[DOCUMENT EXTRACT]
* begin *

Environment, Food and Rural Affairs CommitteeWritten evidence submitted by the Field Studies Council
Introduction
The Field Studies Council (FSC) is delighted that the Environment, Food and Rural Affairs Committee have chosen to undertake an inquiry into the recently published Natural Environment White Paper. The FSC was pleased by the commitment in the White Paper to remove barriers to learning outdoors and increase schools’ abilities to teach outdoors. However despite all the benefits, fieldwork provision, particularly in the science disciplines is declining in British secondary schools. A review of 13 published surveys—including FSC published data—highlights a decline in fieldwork provision in the UK between 1963 and 2009.1 We would, therefore, like to see the Government set out in more detail the measures which will ensure that fieldwork plays a greater role in the education of children and young people. This will ensure that there are sufficient numbers of people with the skills and interests to support the White Paper’s implementation in the future.

* end *

[Dataset entries]

* begin *

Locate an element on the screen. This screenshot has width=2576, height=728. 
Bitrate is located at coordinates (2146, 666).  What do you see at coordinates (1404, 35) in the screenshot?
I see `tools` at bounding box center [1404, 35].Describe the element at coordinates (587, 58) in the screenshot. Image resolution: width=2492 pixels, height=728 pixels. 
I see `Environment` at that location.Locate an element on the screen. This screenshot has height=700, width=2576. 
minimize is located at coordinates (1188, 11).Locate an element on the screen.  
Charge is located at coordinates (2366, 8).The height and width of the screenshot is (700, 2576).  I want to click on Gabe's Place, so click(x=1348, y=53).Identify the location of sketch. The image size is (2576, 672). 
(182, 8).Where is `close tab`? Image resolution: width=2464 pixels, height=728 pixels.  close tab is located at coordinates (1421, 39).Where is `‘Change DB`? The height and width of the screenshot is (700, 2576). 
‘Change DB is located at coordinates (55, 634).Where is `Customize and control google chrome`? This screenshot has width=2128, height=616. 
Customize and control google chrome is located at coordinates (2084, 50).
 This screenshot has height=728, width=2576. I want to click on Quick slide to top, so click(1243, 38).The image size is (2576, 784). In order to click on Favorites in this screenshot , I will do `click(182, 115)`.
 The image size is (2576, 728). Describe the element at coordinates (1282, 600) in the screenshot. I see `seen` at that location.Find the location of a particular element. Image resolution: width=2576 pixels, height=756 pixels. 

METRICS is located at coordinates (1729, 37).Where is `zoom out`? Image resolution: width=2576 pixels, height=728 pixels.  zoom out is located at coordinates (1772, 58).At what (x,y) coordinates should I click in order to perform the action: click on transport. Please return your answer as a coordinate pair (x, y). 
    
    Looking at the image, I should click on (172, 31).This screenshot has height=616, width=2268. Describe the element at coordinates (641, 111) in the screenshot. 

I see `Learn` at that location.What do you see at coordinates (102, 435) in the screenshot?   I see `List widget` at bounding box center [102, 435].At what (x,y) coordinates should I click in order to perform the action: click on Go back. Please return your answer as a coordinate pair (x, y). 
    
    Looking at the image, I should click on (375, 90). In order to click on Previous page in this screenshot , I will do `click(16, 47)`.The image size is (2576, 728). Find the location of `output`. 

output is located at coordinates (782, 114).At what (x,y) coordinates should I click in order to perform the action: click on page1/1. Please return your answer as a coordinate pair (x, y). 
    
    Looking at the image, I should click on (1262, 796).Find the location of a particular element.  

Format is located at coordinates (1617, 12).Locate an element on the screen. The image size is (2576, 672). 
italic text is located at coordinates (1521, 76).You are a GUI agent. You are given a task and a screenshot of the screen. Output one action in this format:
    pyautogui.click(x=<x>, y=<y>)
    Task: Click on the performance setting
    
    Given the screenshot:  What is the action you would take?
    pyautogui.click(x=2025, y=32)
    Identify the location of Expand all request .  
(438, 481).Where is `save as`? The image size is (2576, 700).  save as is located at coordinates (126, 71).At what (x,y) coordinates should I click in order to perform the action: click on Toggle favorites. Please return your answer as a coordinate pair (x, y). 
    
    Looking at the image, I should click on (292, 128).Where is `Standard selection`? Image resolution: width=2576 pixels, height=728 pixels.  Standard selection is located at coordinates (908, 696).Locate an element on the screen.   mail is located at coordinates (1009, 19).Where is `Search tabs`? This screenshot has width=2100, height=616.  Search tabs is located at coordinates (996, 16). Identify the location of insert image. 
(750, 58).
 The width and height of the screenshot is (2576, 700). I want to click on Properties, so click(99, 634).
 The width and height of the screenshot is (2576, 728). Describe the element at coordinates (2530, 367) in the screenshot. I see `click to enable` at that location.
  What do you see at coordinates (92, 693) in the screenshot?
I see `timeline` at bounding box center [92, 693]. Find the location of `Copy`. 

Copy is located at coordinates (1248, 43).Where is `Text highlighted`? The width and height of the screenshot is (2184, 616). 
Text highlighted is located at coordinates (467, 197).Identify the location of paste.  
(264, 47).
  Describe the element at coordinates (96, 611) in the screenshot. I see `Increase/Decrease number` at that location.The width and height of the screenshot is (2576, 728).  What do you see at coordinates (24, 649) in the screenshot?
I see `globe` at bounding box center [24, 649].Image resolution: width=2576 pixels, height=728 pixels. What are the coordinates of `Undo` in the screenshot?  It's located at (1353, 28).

* end *

[PROBLEMS AND TASKS]
1) Answer these from the Field Studies Council submission:
(a) Which committee is undertaking the inquiry?
(b) How many published surveys did the review of fieldwork provision cover?
(c) Between which years does that review show a decline in UK fieldwork provision?
2) Carry on the Field Studies Council submission on school fieldwork from the point where it stops.

[THE ANSWERS]
1)
(a) The Environment, Food and Rural Affairs Committee
(b) 13
(c) 1963 and 2009

2)
Background to the FSC
Established in 1943, the FSC has become internationally respected for its national network of education centres and is the UK’s leading provider of field courses. We know that fieldwork is a great way to increase students’ enthusiasm for the environmental sciences, geography and general natural history, thus helping them on their way to becoming the new scientists and natural historians of the future. In recent years the FSC, the UK’s leading provider of field courses working every year with 125,000 individuals and nearly 3,000 schools. The charity also publishes over 150,000 natural history and field education resources, and has led a campaign to champion the rights and opportunities for people of all ages and interests to experience their environment at first hand.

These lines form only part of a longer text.